I set voraciously into the lunch, salad and pasta, a meatball and broccoli. I hear what sounds like a conversation, underneath our own discussion at the table. “What’s that noise in the other room?” I ask. “Your cousin, he’s unbearable, he broke up with his girlfriend, even when you’re talking to him he’ll interrupt you to say something like, ‘I should have known months ago.’” I just smile. It’s hard, but it had to happen, hopefully he’ll grow because of it.
My grandfather, quiet for a while, instigates a political discussion. There’re few social activities I like less than political conversations with people who can’t site historical examples, so I cleared my plate and set about investigating the frozen cream pie.
There is something about grandmothers and thawing out pies. They never seem to remember until it is too late and rather than keeping their mouths shut they announce the fact that they have a pie but that it can’t be eaten, I imagine a dog must feel the same way walking into a room to witness someone pouring steak scraps down the garbage disposal.

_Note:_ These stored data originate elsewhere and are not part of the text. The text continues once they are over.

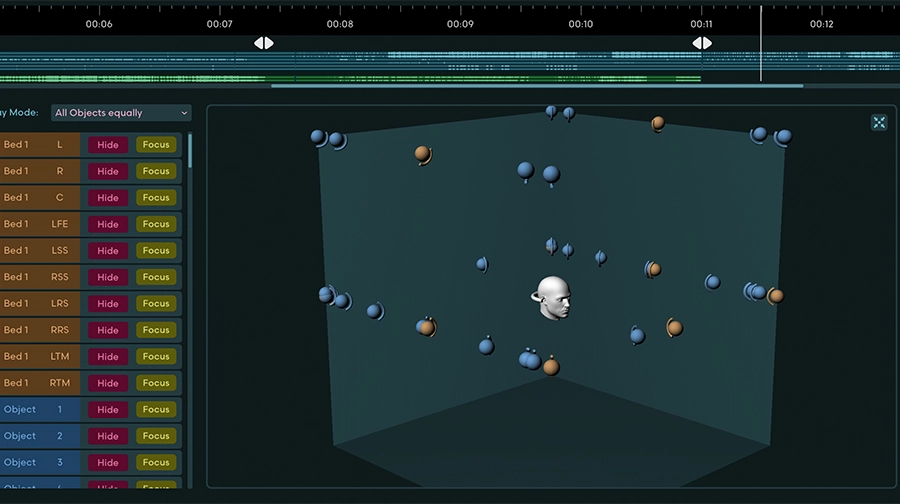Image resolution: width=900 pixels, height=504 pixels.
Task: Click the left loop marker near 00:07
Action: (263, 43)
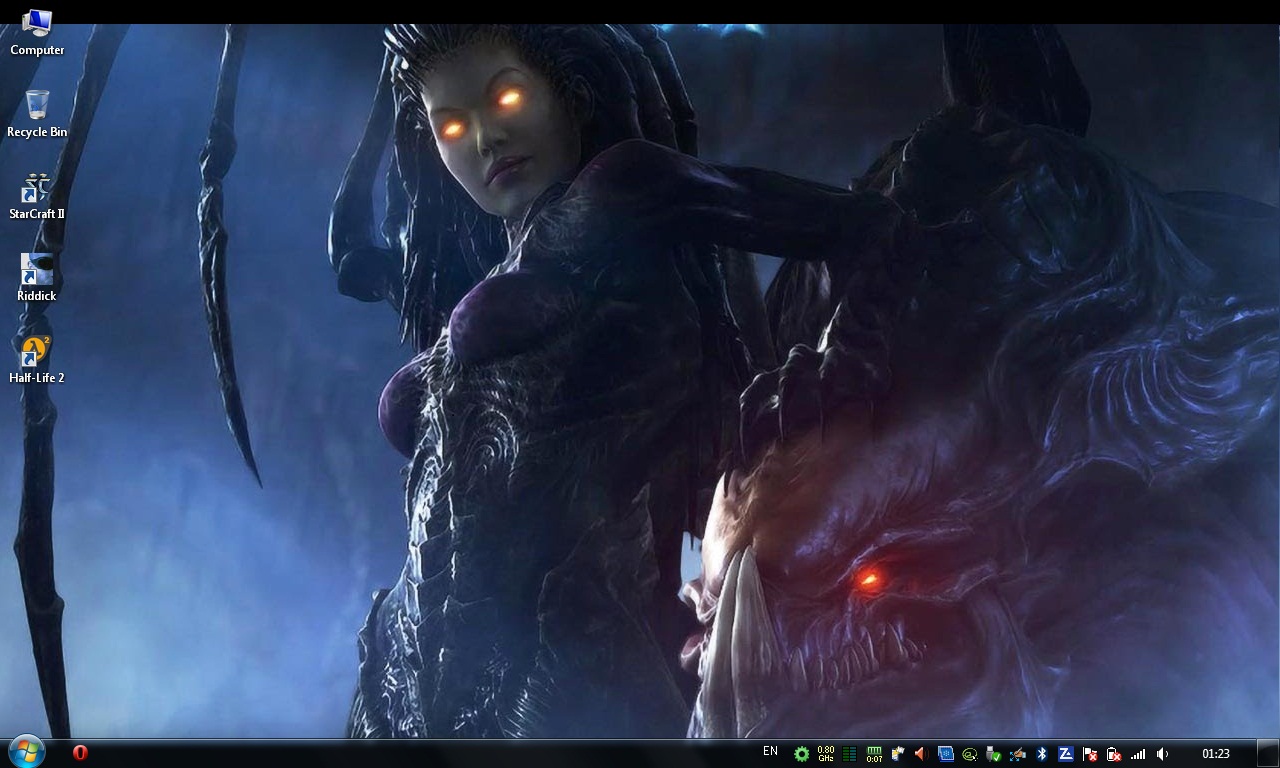1280x768 pixels.
Task: Open the Windows Start menu orb
Action: pyautogui.click(x=26, y=752)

I slid a knife through the whipped cream but the banana cream proved impenetrable. My grandmother mentioned ice cream and my cousin, from the other room and still on the phone, announced his desire for a bowl.
The table was cleared and cards were brought out and my cousin even set aside the phone. A game was selected that required little concentration and I spent most of my time at the table engrossed in a biblical history book, reading about David, Jesus, Jehosephat and others. My grandfather seemed disinterested and I could see him sitting in the low light of the living room, beyond the far edge of the table.

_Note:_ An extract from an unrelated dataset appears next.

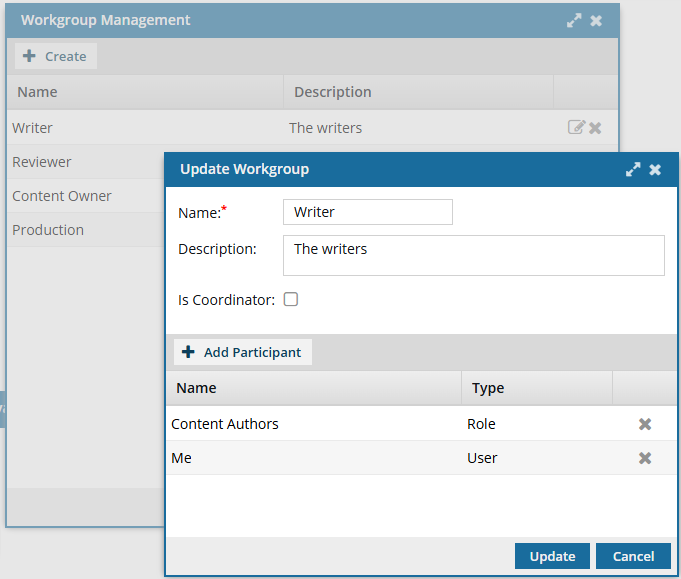The image size is (681, 579).
Task: Focus the Description text area
Action: point(474,255)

My book choice was a good one. I could tell that my grandmother was pleased with my interest in the bible and I was entertained by the historic political intrigue that had, through the chance fate of a prophet, obtained otherworldly reverence.
Somehow the afternoon progressed. Not much happened; I was dealt out of cards after I began to win a poker game I wasn’t even watching (if you don’t use chips, it’s not really poker, I say); my parents, my uncle and my grandmother played spades; my grandmother scraped the side of her car on a retaining wall while everyone watched in horror through the dining room window and my father adopted an air of melodrama; I consoled my cousin that people deal with breakups in different ways and that given a few months, the world would make more sense. He asked me how I knew so much and I was lost for a tactful response that could convey both my experience and respect for the fair sex. If he thinks I’m gay, at least he’s nice about it.

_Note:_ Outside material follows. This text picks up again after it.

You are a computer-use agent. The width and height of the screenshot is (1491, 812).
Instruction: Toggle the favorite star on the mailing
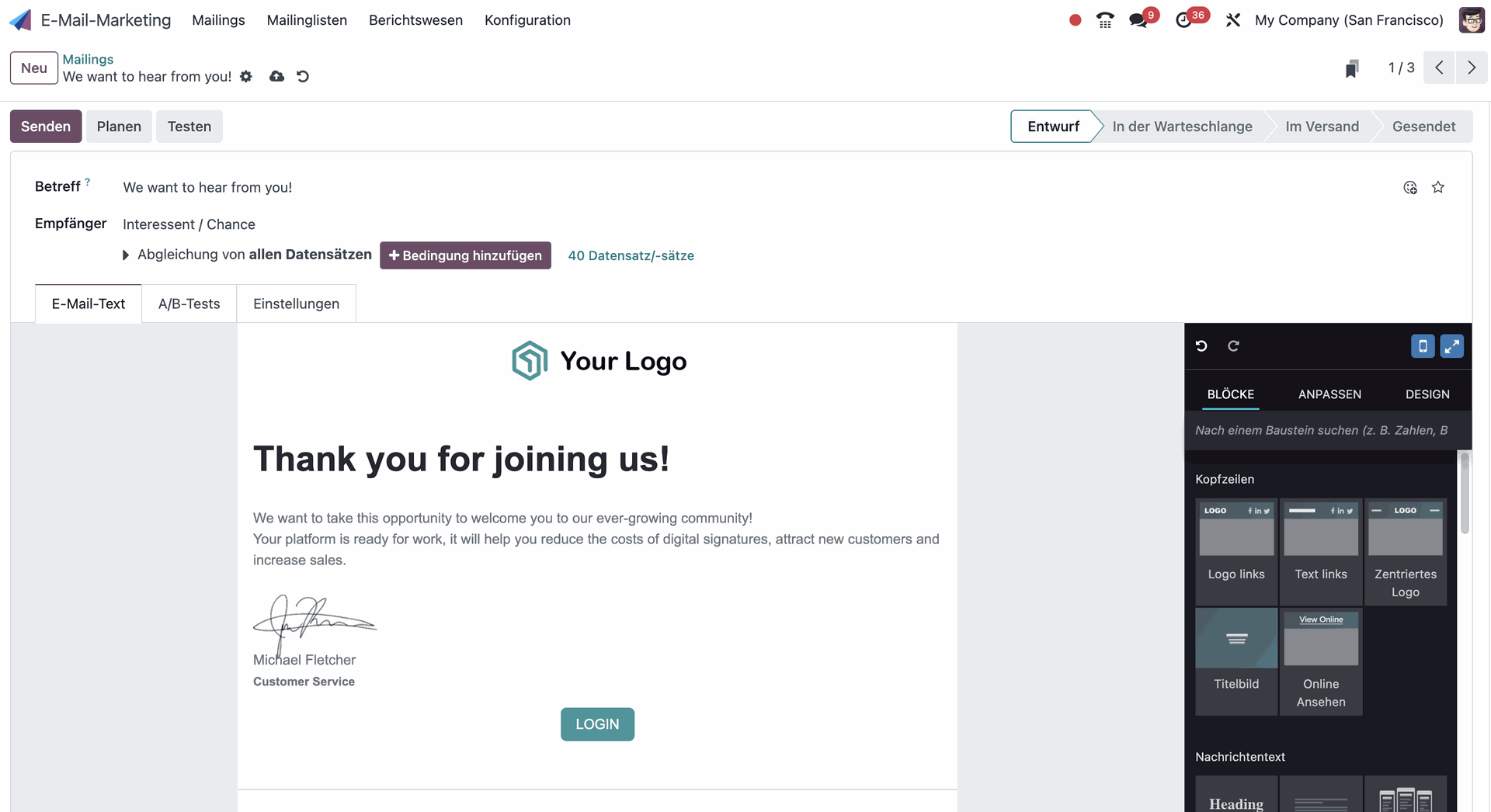pyautogui.click(x=1438, y=187)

The next thing I knew I was eating again, the day was slipping away comfortably but uneventfully – an acceptable break to my usual life of lofty goals and self-imposed stress.
Amidst a typical moment of Italian confusion, my grandfather was being served a bowl of reheated wonton soup at the counter, “Make room so your grandfather can sit over here,” my mother said surreptitiously. I cleared a space and grabbed his hot bowl while it was unattended on the counter. “I was going to eat here,” he objected, walking into the room. “No, you’ve been moved over here,” I said as I placed the bowl on the table. He didn’t seem to mind and shuffled to his new seat.
I bounced around on my cousin’s giant inflatable ball and made jabs at the conversation around the table. I can’t say now where exactly my mind was the whole time but I recall little interaction yet little boredom. My mother declared that it was time for them to go and that was my cue to go as well. I drove separately, I don’t live with them anymore, but I wouldn’t leave before or after.
The older the family gets, the longer it takes to coordinate the hugs good bye. I wasn’t the first, but as I hugged my grandfather, his soft and wrinkled face beside my own, the fluff of his sweater beneath my chin, tears began to choke his voice and his weight was unsteady beside me. He held my hand a moment after we parted. Glossed with water, I realized the richness of his brown eyes, how they seemed so lifelike under the aging skin. What is it, fear, that keeps us from holding each other, from drawing so close we can never let go? I quickly found my grandmother dishing a bag of pistachios to my mother in the pantry. She was telling my mother how much a certain cat prefers a certain cat food. “Oh, grandma, that’s not cat food!” I declared in mock admonition. “Those are nuts.” She smiled and touched my arm and led us in imagining a cat peeling off the hard shells with his little paws. But I was in two places at once and when I smiled it wasn’t completely me.